The glasses' liquid lenses change shape according to the distance of objects, making reading glasses and bifocals unnecessary.
By age 45, most of us will need glasses at least for reading. That’s because our eyes’ ability to accommodate—to change focus to see objects at different distances—degrades with age. In young eyes, the eyeball’s crystalline lens changes shape easily, allowing this accommodation. But as we get older, this lens stiffens. Objects in close range suddenly look blurry. Hence the “readers” most middle-aged adults begin wearing on a chain or tucking in a handbag, or the bifocals worn by those who already had vision problems.
But the days of popping reading glasses on and off or constantly shifting your gaze through bifocals may be numbered. Researchers at the University of Utah have developed “smart glasses” with liquid lenses that can automatically adjust their focus.
Regular prescription glasses, Mastrangelo explains, don’t fix the eyes’ accommodation problems. They simply shift the range of what’s in focus rather than expanding it. So if you put on a pair of reading glasses, the once-blurry page a foot from your eyes will be clear, but objects on the other side of the room will suddenly be blurry. The reverse is true of people who need glasses only for seeing far distances.

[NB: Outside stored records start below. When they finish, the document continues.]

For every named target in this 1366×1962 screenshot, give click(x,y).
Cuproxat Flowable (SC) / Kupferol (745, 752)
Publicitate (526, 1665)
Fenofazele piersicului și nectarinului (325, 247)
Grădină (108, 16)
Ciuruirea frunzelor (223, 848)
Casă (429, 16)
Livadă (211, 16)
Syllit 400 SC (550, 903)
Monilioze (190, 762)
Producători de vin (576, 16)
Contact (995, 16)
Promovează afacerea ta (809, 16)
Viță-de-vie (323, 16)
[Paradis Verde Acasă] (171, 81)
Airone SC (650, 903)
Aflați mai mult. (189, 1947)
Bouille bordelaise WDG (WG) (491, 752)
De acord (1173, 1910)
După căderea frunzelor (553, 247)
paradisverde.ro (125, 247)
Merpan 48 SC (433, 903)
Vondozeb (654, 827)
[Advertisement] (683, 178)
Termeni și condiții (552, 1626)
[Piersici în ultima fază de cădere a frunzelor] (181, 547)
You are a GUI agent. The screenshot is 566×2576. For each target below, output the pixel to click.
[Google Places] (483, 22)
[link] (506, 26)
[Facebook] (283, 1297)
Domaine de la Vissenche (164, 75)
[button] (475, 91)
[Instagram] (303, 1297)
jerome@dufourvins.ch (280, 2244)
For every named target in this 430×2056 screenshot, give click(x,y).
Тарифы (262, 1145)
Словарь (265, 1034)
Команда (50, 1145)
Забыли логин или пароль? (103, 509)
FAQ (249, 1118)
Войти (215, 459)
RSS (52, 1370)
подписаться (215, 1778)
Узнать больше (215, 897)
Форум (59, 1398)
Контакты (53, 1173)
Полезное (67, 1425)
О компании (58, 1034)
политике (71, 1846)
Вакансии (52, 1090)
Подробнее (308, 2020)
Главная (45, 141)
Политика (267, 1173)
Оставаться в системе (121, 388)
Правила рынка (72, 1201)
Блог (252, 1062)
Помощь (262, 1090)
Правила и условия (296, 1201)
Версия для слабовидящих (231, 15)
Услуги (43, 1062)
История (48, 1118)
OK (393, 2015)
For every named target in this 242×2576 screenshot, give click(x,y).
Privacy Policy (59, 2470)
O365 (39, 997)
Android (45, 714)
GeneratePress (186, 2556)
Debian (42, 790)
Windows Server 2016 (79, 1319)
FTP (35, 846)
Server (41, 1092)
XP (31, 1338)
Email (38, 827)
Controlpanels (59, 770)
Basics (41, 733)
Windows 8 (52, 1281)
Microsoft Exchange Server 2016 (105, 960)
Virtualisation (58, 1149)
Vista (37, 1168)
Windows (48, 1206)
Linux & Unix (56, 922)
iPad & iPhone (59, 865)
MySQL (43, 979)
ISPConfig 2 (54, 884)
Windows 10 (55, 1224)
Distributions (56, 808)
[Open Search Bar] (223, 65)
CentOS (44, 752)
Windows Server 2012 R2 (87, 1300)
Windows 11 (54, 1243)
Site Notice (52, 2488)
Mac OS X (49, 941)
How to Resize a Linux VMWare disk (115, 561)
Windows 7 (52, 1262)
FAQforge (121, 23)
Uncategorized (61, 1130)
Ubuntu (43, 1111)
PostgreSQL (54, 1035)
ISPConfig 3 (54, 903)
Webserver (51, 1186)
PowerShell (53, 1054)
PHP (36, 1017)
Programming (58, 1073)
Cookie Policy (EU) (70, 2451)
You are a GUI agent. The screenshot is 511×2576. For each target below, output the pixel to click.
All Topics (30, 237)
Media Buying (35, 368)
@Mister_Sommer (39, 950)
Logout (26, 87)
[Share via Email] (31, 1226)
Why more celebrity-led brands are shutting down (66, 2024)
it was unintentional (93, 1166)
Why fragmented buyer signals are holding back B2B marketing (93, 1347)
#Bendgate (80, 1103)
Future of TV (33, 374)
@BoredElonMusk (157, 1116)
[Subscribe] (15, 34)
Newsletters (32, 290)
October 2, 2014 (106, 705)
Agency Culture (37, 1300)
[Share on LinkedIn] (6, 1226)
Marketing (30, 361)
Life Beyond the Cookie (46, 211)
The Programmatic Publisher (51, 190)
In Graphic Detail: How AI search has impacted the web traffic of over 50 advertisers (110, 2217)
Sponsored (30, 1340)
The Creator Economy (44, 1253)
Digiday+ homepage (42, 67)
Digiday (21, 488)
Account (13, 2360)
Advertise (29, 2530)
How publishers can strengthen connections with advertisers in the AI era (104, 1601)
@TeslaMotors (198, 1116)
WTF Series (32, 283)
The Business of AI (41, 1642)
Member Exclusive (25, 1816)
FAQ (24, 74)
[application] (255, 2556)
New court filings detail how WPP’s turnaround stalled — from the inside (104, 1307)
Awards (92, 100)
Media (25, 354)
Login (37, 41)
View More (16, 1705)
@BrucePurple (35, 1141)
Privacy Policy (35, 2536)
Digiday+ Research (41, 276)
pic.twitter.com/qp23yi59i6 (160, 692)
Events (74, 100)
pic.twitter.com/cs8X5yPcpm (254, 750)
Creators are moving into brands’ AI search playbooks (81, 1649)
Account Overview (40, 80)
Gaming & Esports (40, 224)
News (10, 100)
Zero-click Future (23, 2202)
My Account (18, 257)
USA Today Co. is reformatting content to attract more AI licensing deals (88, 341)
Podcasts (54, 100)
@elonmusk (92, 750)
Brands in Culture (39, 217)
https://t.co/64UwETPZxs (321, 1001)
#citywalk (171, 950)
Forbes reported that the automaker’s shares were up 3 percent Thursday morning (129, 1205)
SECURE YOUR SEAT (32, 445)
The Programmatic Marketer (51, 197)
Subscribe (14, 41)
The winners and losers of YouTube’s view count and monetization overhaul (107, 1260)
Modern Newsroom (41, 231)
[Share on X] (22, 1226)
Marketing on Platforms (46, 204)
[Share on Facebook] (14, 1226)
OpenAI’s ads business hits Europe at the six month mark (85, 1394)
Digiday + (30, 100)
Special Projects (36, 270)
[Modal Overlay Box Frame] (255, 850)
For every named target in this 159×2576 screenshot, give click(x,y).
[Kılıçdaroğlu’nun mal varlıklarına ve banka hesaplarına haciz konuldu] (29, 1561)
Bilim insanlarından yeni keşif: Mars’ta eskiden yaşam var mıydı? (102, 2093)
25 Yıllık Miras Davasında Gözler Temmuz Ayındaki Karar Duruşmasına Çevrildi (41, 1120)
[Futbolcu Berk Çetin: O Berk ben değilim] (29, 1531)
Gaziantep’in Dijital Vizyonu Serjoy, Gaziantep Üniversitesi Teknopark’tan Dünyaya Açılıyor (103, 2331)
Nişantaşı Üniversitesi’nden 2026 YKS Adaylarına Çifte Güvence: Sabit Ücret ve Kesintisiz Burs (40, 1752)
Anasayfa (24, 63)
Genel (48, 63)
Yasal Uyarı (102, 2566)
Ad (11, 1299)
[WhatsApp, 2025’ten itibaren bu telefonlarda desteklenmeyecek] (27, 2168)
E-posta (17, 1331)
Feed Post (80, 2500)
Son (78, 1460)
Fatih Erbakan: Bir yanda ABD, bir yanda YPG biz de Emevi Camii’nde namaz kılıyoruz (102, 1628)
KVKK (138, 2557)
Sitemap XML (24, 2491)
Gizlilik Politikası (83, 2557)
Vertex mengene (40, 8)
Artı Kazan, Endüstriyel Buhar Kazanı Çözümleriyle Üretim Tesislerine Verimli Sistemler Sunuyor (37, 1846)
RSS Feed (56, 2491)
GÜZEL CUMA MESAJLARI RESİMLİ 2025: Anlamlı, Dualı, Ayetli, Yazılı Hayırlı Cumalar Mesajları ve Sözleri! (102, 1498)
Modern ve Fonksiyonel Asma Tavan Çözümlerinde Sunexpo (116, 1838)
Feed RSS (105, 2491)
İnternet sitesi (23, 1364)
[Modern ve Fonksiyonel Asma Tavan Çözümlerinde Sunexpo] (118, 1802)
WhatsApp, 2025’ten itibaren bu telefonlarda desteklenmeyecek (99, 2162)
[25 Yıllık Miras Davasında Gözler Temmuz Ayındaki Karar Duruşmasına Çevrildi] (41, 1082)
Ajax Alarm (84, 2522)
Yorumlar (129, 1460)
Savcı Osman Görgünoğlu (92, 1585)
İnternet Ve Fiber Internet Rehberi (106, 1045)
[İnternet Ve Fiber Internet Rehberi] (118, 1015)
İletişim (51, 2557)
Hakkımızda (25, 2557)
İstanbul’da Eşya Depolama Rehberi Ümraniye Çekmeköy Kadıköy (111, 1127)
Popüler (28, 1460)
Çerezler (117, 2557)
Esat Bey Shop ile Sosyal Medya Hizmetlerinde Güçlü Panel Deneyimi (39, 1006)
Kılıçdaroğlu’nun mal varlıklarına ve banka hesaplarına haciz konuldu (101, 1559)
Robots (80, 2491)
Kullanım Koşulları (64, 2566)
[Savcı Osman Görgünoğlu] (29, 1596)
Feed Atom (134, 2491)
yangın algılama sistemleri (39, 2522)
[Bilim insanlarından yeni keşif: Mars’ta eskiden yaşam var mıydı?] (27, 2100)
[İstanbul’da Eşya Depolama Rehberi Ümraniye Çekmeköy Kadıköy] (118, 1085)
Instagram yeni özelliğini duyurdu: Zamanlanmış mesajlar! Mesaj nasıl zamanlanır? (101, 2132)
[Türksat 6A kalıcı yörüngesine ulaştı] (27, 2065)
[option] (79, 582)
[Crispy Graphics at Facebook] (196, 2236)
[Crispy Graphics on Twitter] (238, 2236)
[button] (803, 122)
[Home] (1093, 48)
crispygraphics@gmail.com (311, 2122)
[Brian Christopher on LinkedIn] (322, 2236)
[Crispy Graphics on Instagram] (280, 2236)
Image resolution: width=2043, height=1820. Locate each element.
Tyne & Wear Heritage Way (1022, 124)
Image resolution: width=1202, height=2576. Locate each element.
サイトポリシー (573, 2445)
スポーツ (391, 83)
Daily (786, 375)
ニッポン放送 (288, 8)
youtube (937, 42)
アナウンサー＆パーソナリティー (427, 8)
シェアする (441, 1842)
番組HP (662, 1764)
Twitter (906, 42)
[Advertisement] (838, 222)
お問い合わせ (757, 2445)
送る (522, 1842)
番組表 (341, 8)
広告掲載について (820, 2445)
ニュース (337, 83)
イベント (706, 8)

Though the glasses have not yet been formally tested, Mastrangelo and other members of his lab have tried them out. The current prototype is, to put it gently, bulky (think a clear version of Doc’s goggles in Back to the Future). Formal wearer tests are in the works.
Some adjustments will need to be made before the glasses could be ready for the market, Mastrangelo says. They need to reduce the weight and thickness of the eyepieces and make the electronic subsystems smaller. They also need “much improved” styling. Mastrangelo expects to overcome these issues and have a product on shelves within two to three years.